### Exercise aim
The required result is an exact copy of the material from the line with "Screen dimensions: 1024x610" through its final line, both ends included.
============================================================
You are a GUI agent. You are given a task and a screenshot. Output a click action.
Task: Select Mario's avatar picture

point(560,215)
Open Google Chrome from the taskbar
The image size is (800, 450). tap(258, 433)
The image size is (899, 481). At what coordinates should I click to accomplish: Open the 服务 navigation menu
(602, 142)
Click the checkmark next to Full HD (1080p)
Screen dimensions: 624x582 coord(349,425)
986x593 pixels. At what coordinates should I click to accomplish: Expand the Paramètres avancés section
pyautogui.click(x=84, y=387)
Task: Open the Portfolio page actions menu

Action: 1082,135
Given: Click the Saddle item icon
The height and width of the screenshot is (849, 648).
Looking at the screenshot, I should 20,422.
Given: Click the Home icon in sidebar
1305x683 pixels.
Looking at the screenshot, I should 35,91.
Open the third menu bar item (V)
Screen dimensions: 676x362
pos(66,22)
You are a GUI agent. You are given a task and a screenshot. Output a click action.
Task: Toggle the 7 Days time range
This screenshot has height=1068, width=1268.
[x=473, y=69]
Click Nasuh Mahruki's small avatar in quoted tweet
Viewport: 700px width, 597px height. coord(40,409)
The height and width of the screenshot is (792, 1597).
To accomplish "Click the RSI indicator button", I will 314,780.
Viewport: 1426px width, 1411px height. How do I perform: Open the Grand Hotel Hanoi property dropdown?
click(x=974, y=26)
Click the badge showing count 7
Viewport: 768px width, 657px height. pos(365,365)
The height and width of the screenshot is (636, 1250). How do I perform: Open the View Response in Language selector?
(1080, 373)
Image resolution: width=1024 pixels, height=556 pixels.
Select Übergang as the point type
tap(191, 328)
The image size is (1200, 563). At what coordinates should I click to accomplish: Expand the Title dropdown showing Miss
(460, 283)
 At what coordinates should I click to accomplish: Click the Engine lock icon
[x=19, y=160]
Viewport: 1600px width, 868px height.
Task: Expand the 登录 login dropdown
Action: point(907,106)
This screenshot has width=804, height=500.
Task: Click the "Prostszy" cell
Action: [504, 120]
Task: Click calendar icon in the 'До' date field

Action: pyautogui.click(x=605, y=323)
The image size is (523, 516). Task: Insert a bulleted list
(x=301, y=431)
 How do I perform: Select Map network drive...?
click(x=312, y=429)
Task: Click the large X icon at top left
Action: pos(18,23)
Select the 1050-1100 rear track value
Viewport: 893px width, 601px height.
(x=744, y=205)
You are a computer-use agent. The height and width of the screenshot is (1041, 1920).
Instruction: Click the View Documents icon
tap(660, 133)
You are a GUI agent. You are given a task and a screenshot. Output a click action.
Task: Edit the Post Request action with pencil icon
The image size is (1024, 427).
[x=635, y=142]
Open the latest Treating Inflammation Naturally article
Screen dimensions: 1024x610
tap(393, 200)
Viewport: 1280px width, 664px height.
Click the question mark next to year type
============================================================
### Answer to the problem
Screen dimensions: 1024x610
tap(393, 200)
Viewport: 1280px width, 664px height.
Click the question mark next to year type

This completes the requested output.